## Text section
____

Leave the correctable and uncorrectable trace routines' TP_STRUCT__entry()
unchanged with respect to member data types and order.
Below is output of correctable and uncorrectable protocol error logging.
CXL Root Port and CXL Endpoint examples are included below.
The tracing support for CXL Port devices and Endpoints is already implemented.
Update cxl_handle_ras() & cxl_handle_cor_ras() to also call the CXL trace
routines.
Root Port:
cxl_port_aer_correctable_error: device=0000:0c:00.0 host=pci0000:0c serial: 0 status='CRC Threshold Hit'
cxl_port_aer_uncorrectable_error: device=0000:0c:00.0 host=pci0000:0c serial: 0 status: 'Cache Byte Enable Parity Error' first_error: 'Cache Byte Enable Parity Error'
Endpoint:
cxl_aer_correctable_error: memdev=mem3 host=0000:0f:00.0 serial=0 status='CRC Threshold Hit'
cxl_aer_uncorrectable_error: memdev=mem3 host=0000:0f:00.0 serial: 0 status: 'Cache Byte Enable Parity Error' first_error: 'Cache Byte Enable Parity Error'
Signed-off-by: Terry Bowman <terry.bowman@amd.com>
Reviewed-by: Shiju Jose <shiju.jose@huawei.com>
Reviewed-by: Jonathan Cameron <jonathan.cameron@huawei.com>
Reviewed-by: Dave Jiang <dave.jiang@intel.com>
Reviewed-by: Dan Williams <dan.j.williams@intel.com>
---
Changes in v15->v16:
- Add Dan's review-by
- Incorporate Dan's comment into commit message:
"Add the serial number at the end to preserve compatibility with
libtraceevent parsing of the parameters."
Changes in v14->v15:
- Update commit message.
- Moved cxl_handle_ras/cxl_handle_cor_ras() changes to future patch (terry)
Changes in v13->v14:
- Update commit headline (Bjorn)
Changes in v12->v13:
- Added Dave Jiang's review-by
Changes in v11 -> v12:
- Correct parameters to call trace_cxl_aer_correctable_error()
- Add reviewed-by for Jonathan and Shiju
Changes in v10->v11:
- Updated CE and UCE trace routines to maintain consistent TP_Struct ABI
and unchanged TP_printk() logging.

____

## Supplied material
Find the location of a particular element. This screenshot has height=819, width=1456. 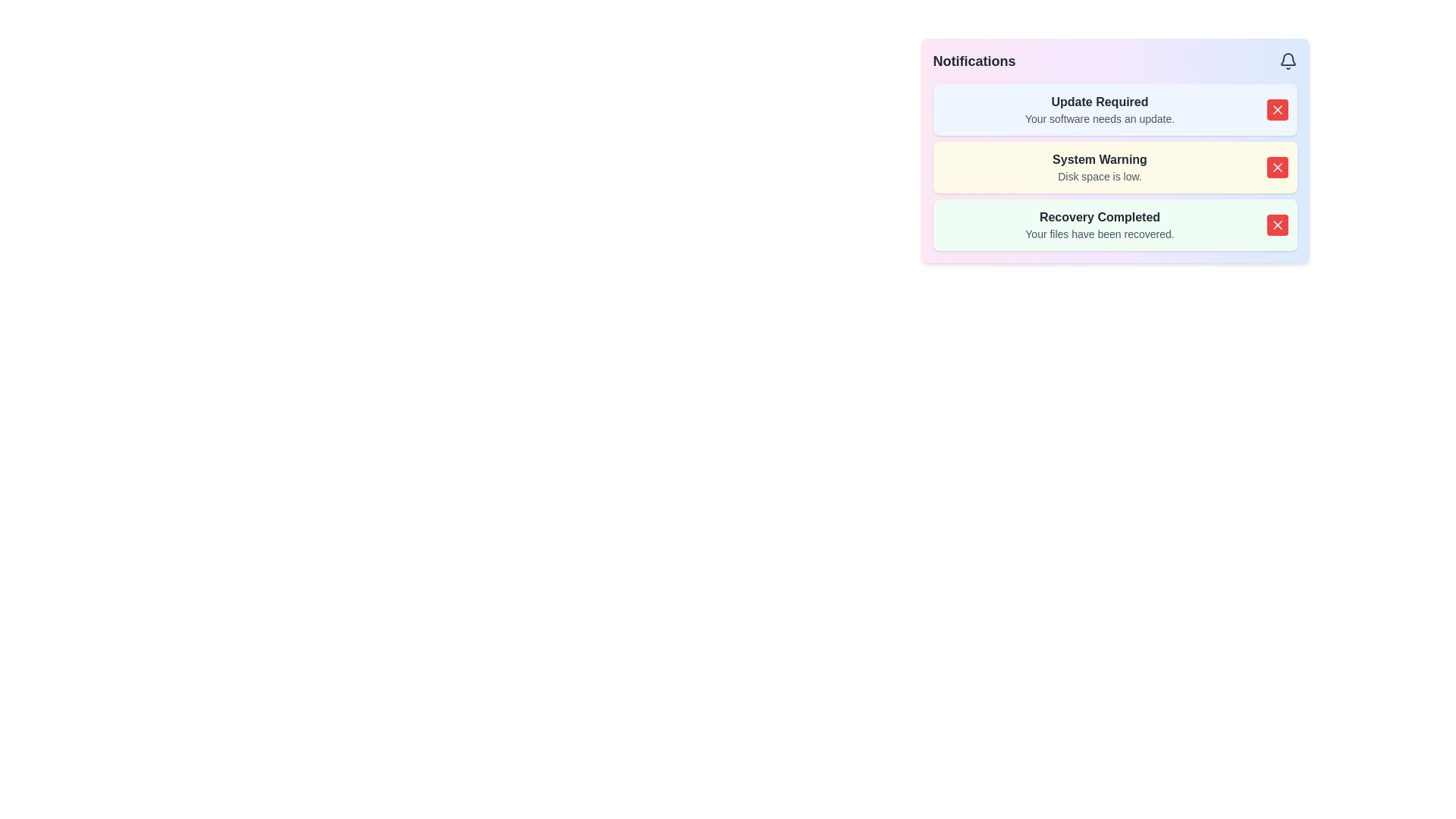

text of the notification indicating that a file recovery operation has been successfully completed, which is the third notification in the list under 'Notifications' is located at coordinates (1100, 225).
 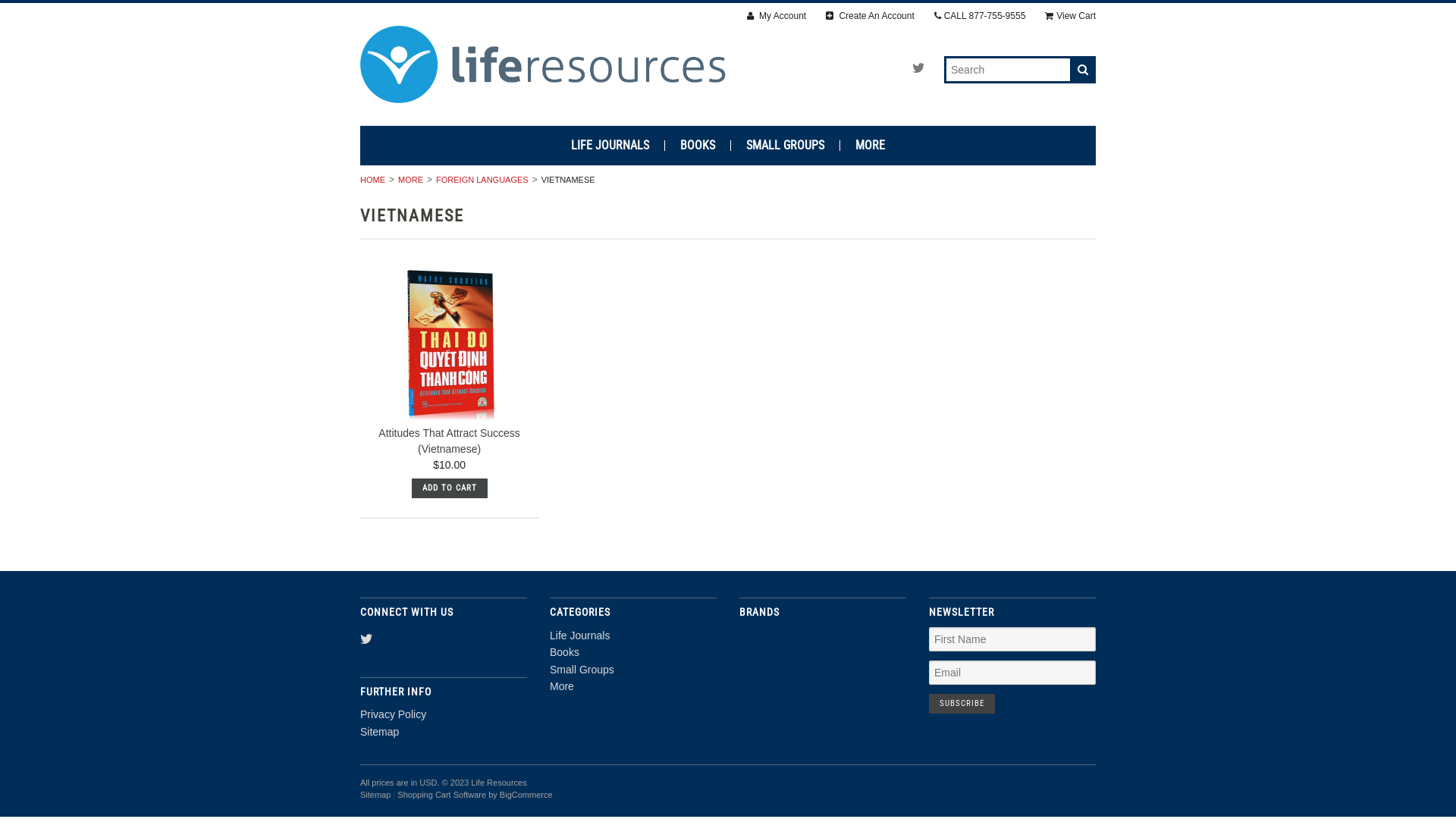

____

## Tasks for this exercise
A - In the CXL patch text, which two functions should be updated so that they also call the CXL trace routines?
B - Please rewrite the paragraph of the CXL patch text that begins "Leave the correctable and uncorrectable" as a short bulleted list that keeps its main facts.

## Task-by-task outputs
A - cxl_handle_ras() and cxl_handle_cor_ras().

B -
- Keep the member data types and order in TP_STRUCT__entry() of the correctable and uncorrectable trace routines unchanged.
- Example output of correctable and uncorrectable protocol error logging is included for a CXL Root Port and a CXL Endpoint.
- Tracing support for CXL Port devices and Endpoints is already implemented.
- Update cxl_handle_ras() and cxl_handle_cor_ras() to also call the CXL trace routines.